When I trained in filmmaking 20 years ago the ‘new’ technology was tape (pneumatic, Beta Max, SP Beta and VHS). Back then, video’s wow-factor was its magnetic recording emulsion that, if you filmed a bad take, permitted you rewind and erase over it. Analogue video, now outmoded by digital platforms, continues to implant in its surface remnants of time, now unseen due to the obsolescence of its technology. Today we record things using hard drives and flash disks; tucking away evidence of recording anything at all.
Woven, knitted, knotted; the tape’s traces of recorded images and sound are no longer intelligible. The magnetic emulsion surface, which once embedded representations of fact and fiction, is part of a new revolution; temporal concerns are abandoned for spatial investigations.

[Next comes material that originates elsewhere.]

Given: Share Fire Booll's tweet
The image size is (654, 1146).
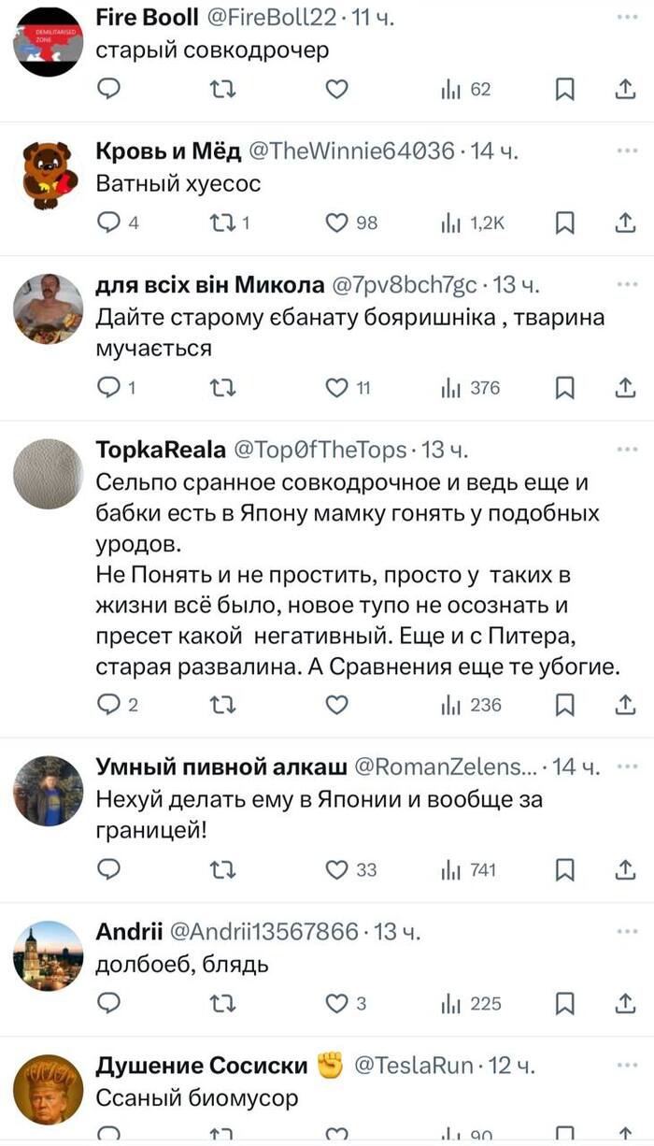Looking at the screenshot, I should (624, 90).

My investigation of outmoded technology is not sentimental; it’s an act of sabotage. So earnestly I once recorded things in an attempt to capture a representation, perhaps permanently. But technological advancement has proved to undo this effort. Instead of transferring the tapes to digital files I have chosen to consider them, to weave and knit them into another form that holds parallel meaning, envelop them with Forton GM plaster and seal them in a skin of bitumen.